Reviewed by Bethany W. Pope

Laura Seymour’s The Shark Cage is composed of four darkly surreal sequences detailing the coming-of-age themes of parental disillusionment and acceptance of life’s inevitable losses. It reminds me, a bit, of work by Helen Ivory (it’s easy to see why Seymour asked her to provide a blurb) but it is darker and more disjointed than Ivory’s recent work. In a few places, the lines veered into incoherence, but for the most part these poems were very tightly wrought.

All four of the sequences begin very strongly. Two of them unravel as they go, but the others hold solid. The first sequence shares a title with the book, and its own first poem: Seymour paints a picture of violent excess in luxe 1970’s colours. The speaker’s father and a competing friend dare each other to perform dangerous feats on the deck of a ship :

My dad strapped on a diving mask, kept on his suit,
festooned the cage with pale meat running cerise as beanflowers.
Some guests hung canapés on the bars with their earrings:
‘We’d like you to meet the better class of shark’. Your
looks were free, your locks were yellow as gold. You
braced one stiletto on the yacht’s rim, winched
him down. When you hauled the shark cage up again,
its middle bars were wrenched apart, and it was
––––––––––––––––––––––––––––––––––––––empty.
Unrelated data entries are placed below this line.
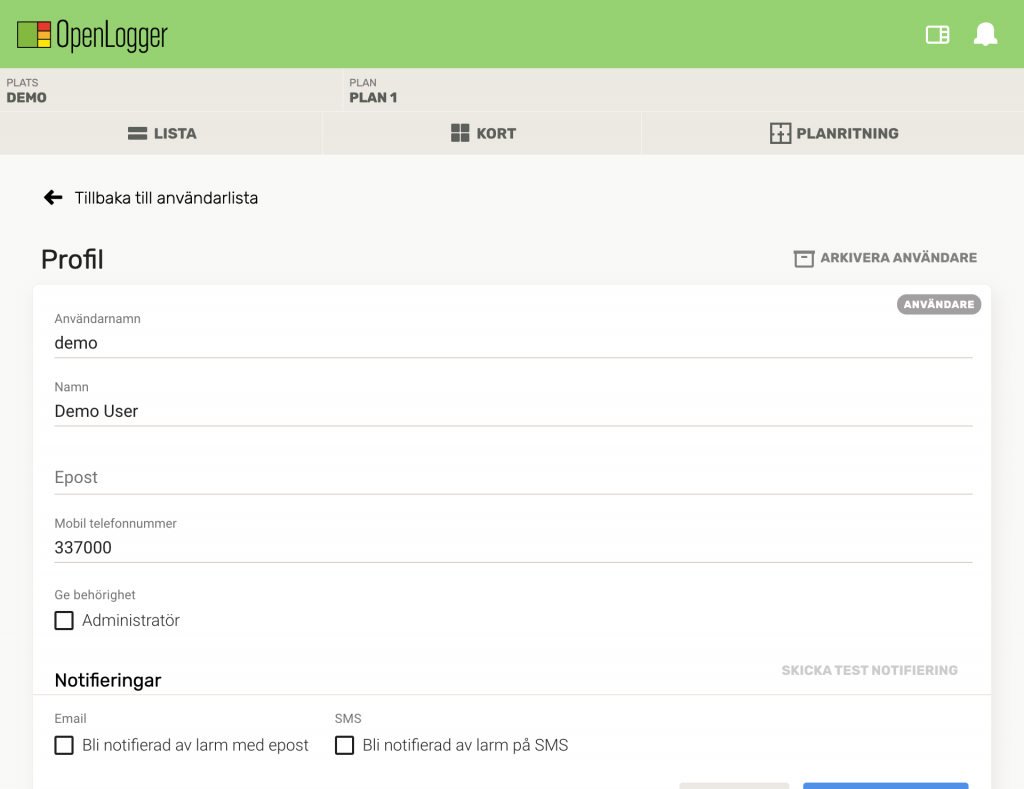Open the notifications bell

tap(985, 35)

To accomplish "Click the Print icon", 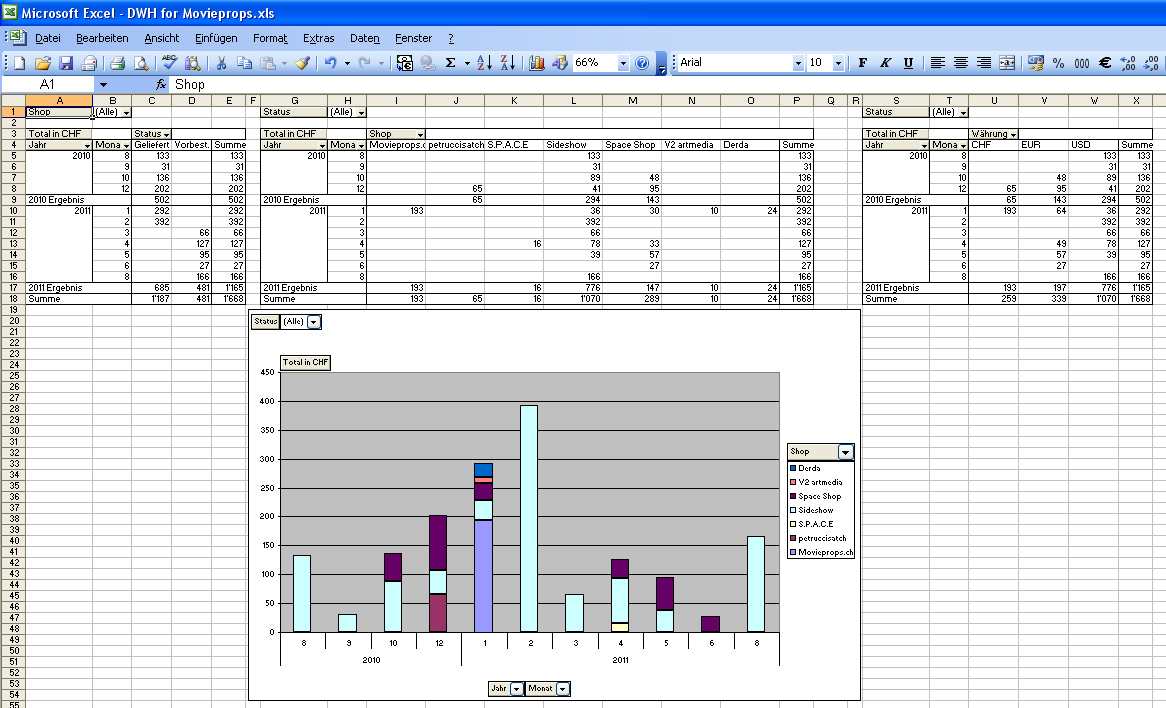I will (117, 63).
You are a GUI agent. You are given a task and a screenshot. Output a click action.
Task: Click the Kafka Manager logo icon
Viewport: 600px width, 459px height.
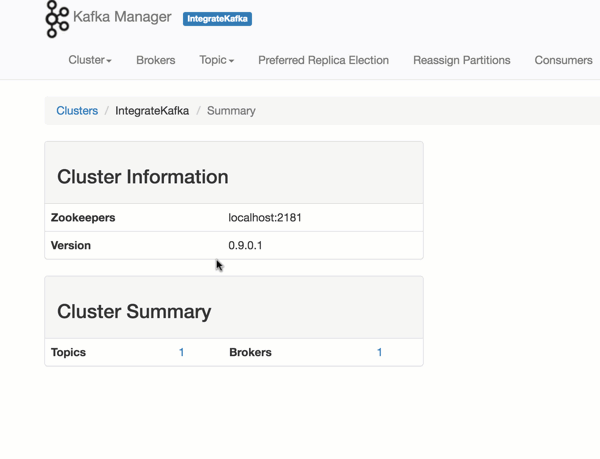[57, 19]
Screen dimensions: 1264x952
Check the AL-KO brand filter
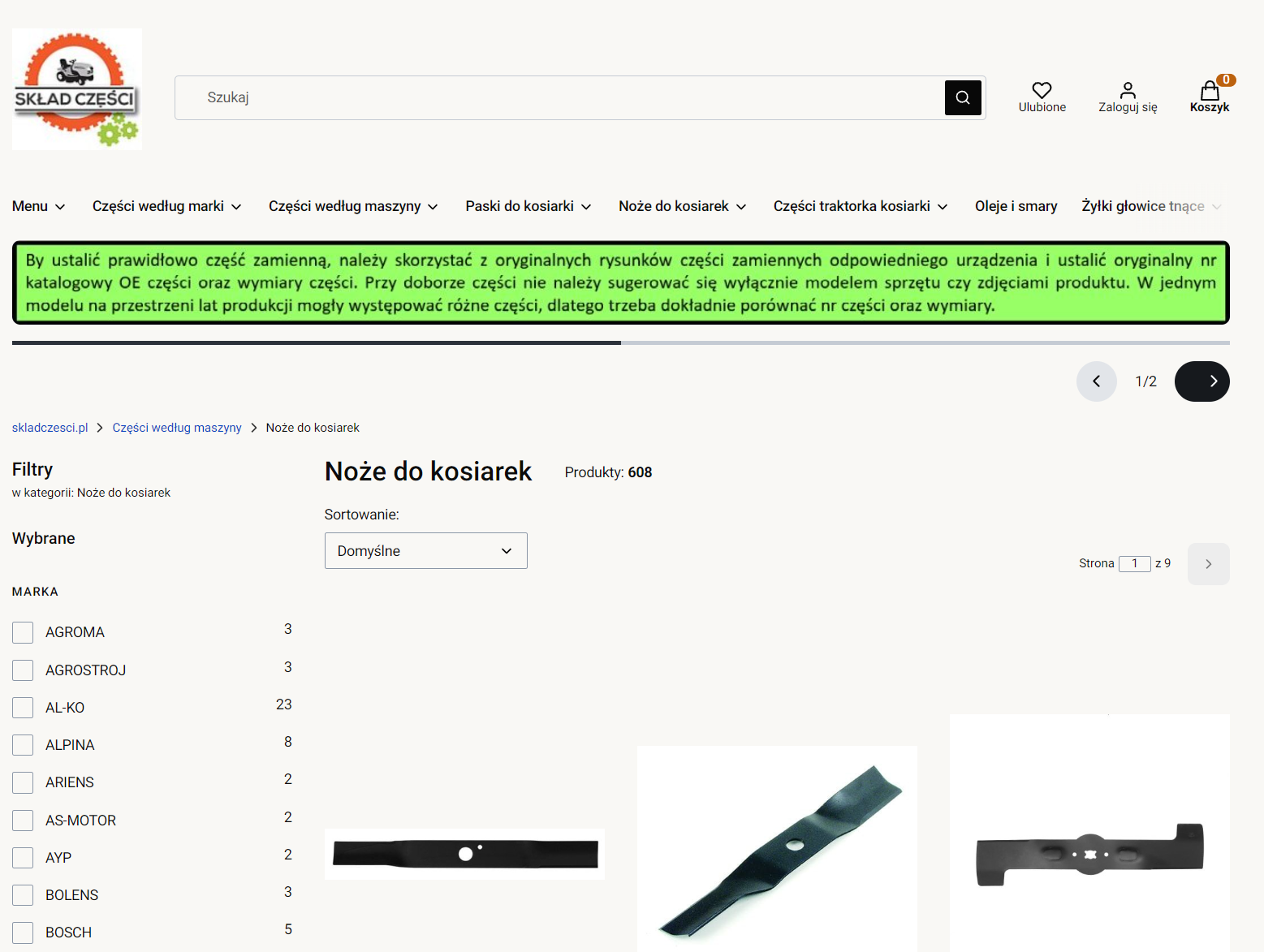pos(23,708)
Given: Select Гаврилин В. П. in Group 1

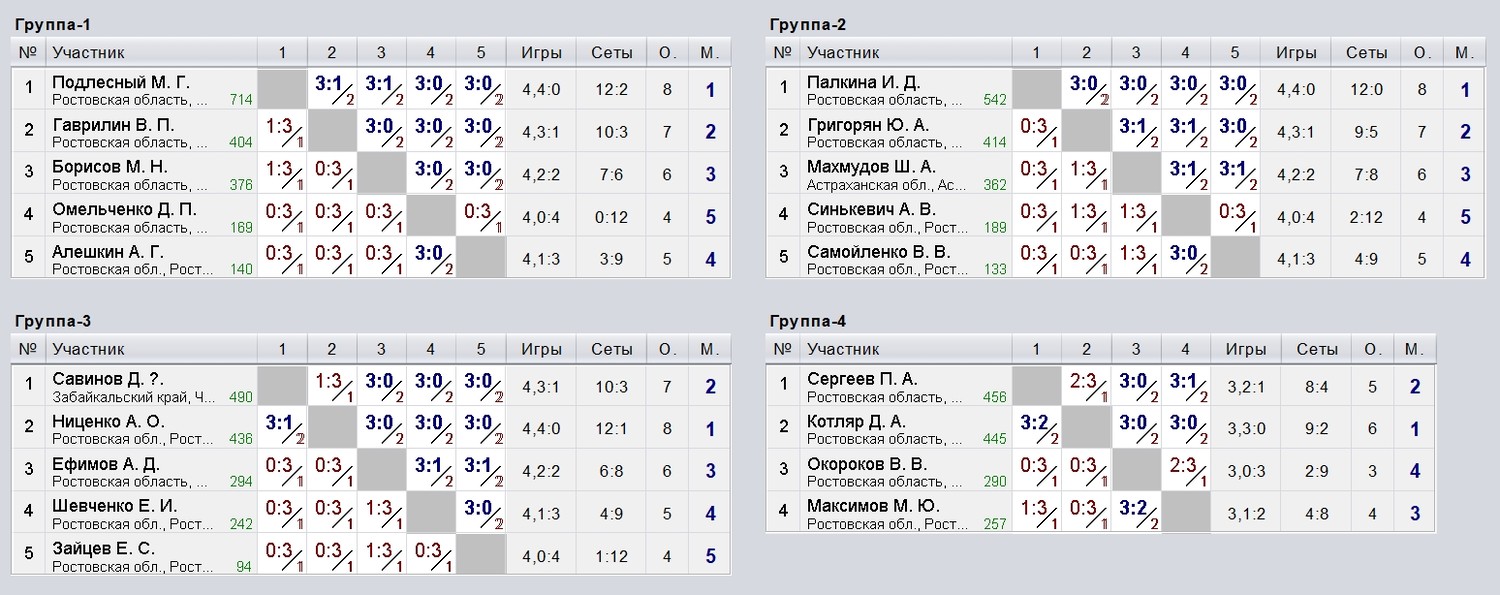Looking at the screenshot, I should pos(113,124).
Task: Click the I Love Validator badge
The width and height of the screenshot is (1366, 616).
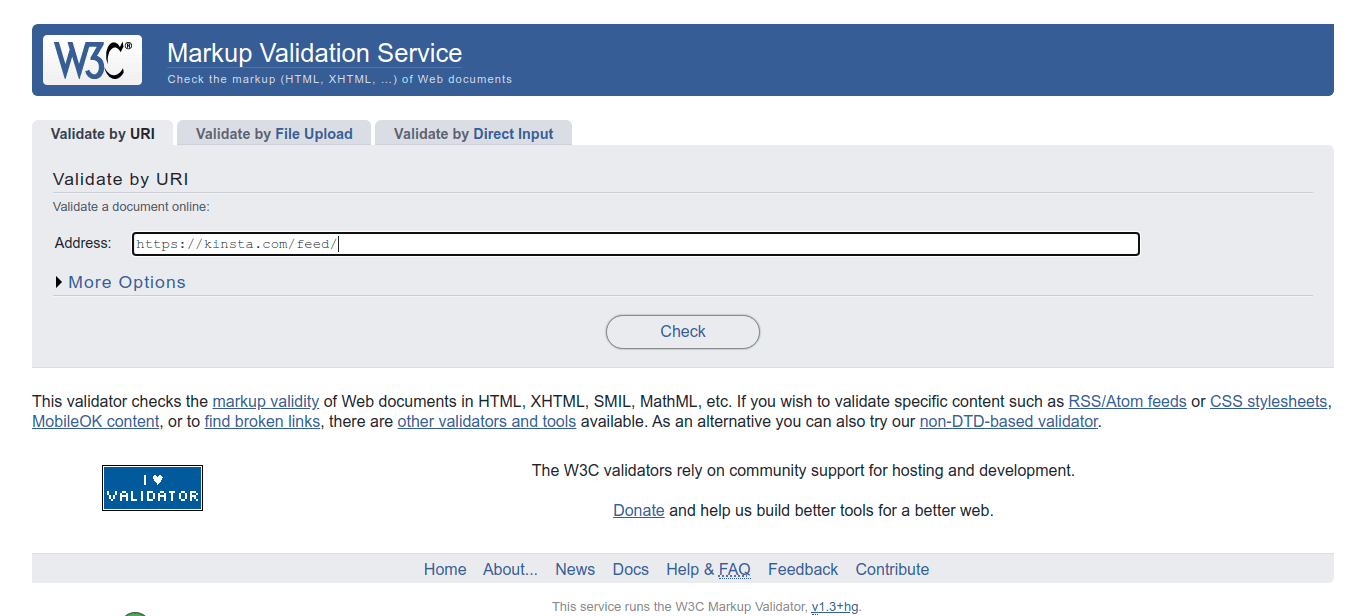Action: click(x=152, y=487)
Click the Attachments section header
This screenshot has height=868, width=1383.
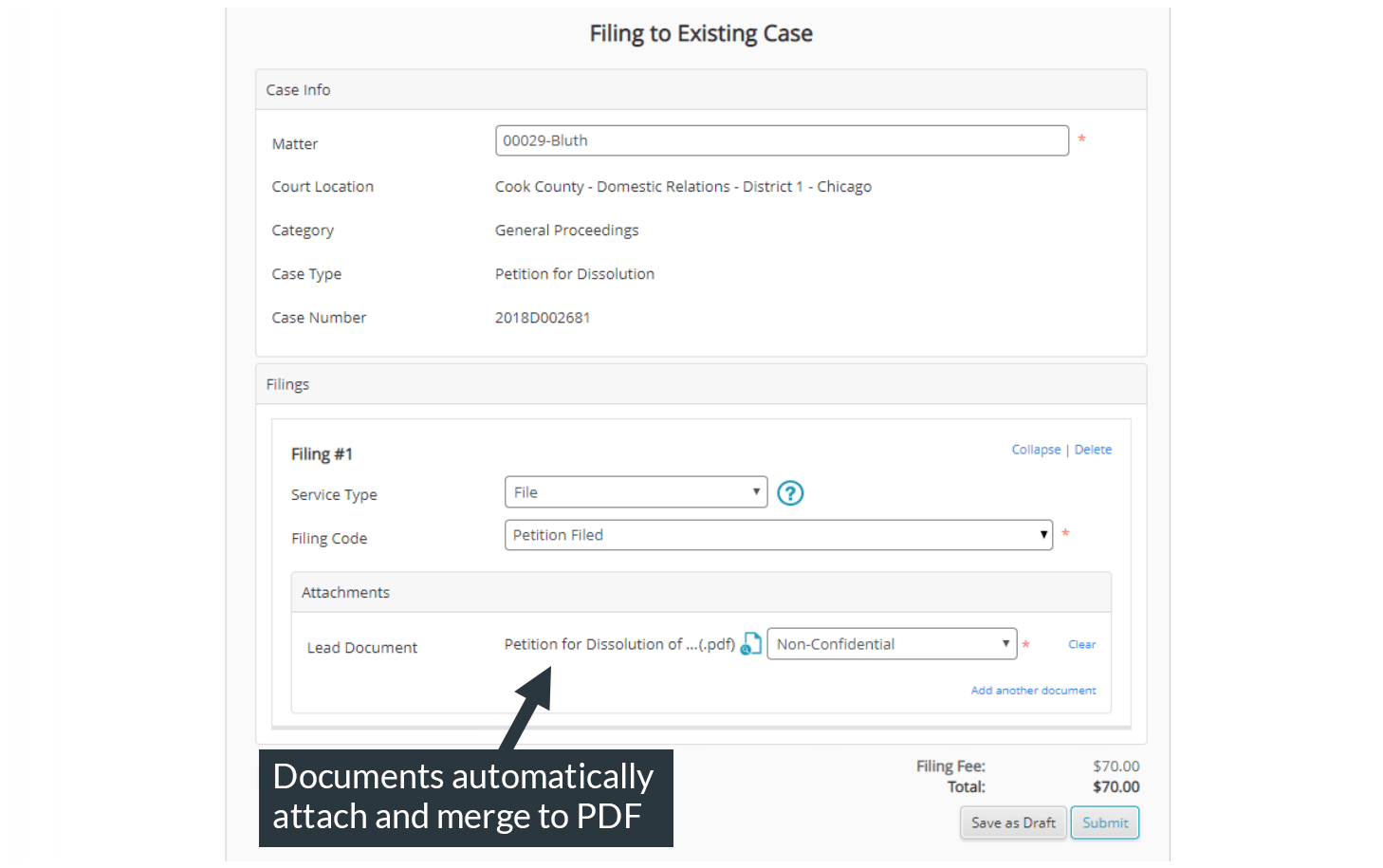700,593
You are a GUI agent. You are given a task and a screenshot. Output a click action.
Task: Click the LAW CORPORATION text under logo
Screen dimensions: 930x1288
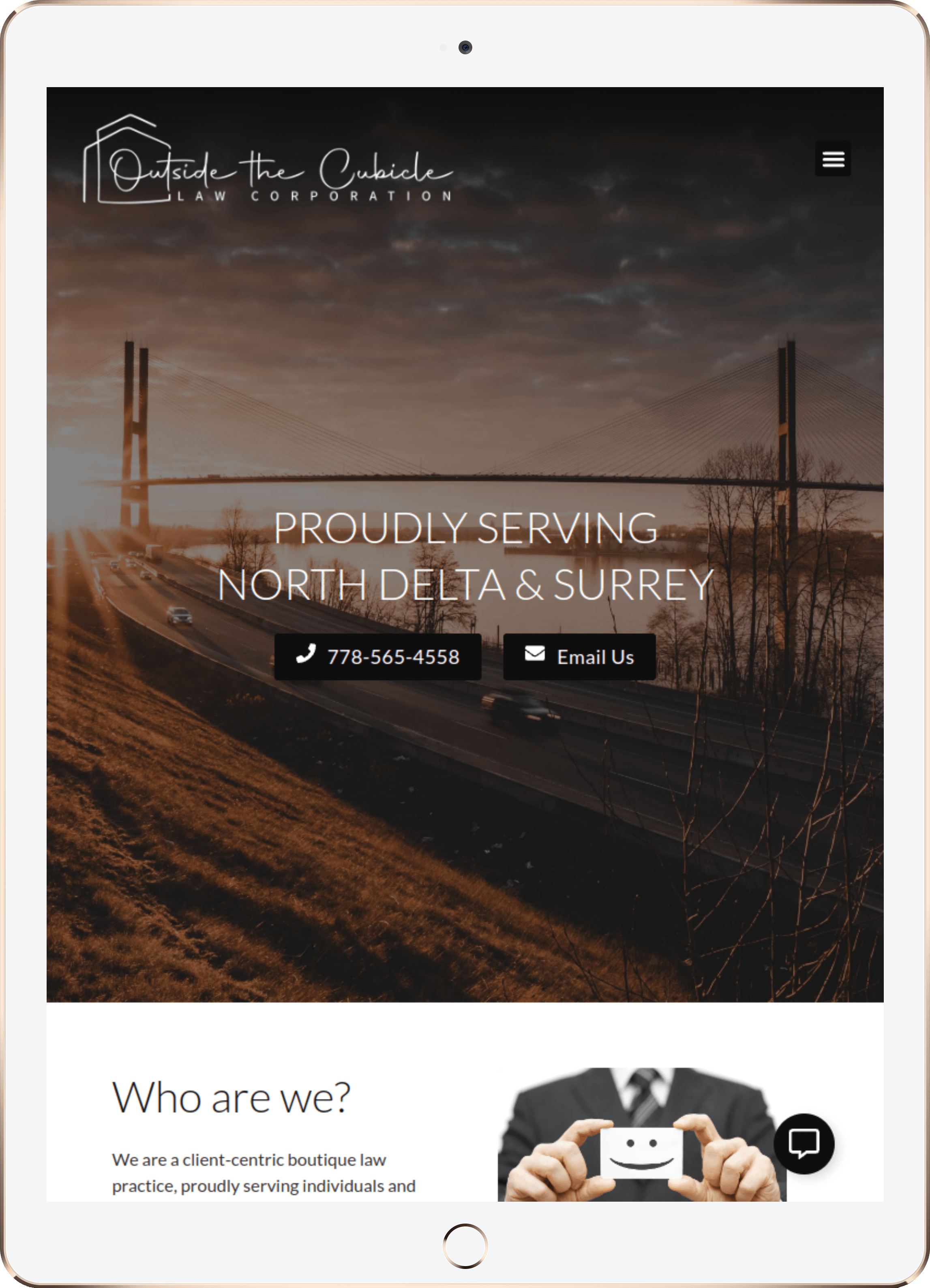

It isn’t clear if this poem is meant to be taken literally, but although later poems contain images that are far less likely, the book is peppered with lost-at-sea imagery such as the ‘devil’s foot’ shape of an extinct mollusc or the odd floating bone, that provide a sense of some hidden, oceanic reality.

The second sequence, ‘Carol’ features a poem on the idea of putting the drowned to rest. In ‘My Past Life 1: My Leg, 1907’, the speaker inhabits the body of a man who drowns while drunk and showing off. His wife goes seeking the corpse:

For six years, chin wobbling amid laughing
puffins, my wife looks for me, drops me
bit by bit into her blue-and white-bag.
She gives the full bag a Christian burial:
if a whole bodie’s buried, the soul can rest.

Of course, she doesn’t know she missed a piece. Images of the unburied, abyss-swallowed, unresting male dead surge up again and again in these pages, breeching like bad dreams in an unconscious mind.

The final section, ‘Maria’, gives a clearer image of this missing father. Previous poems portray him as admirable, if a little light in the head. The image given in this section is very different. In ‘Cheetah’ the two contrasting personas of the man (the sleek, rich father; the petulant, reckless man-child) come face to face and meet in conflict. The father admires the fur of a cheetah, the prowess of (his perception of) a hunter, but the reality of modern ‘adventuring’ is very different. He doesn’t notice:

Now a cheetah eyes my father, leashed
on a short rope, long-lashed,
pleading with sedatives
in a shack.
‘I’ve cowed a child-killer,’
he tells himself, ‘proud and stupid’.
He hands the baseball-capped guard
$500
and shoots it in the head.

There is no glory in this man’s life, no real pathos in his death. The tragedy is in the life of the left-behind daughter:

At nights, I lie with her,
her deep-oiled furs soft on my bare feet.
Not encumbered with organs
she seems to know so much.

This collection was written for the adventurous – for those who meet the world barefoot, with a knife in their hand, and go out into the dark, seeking a challenge.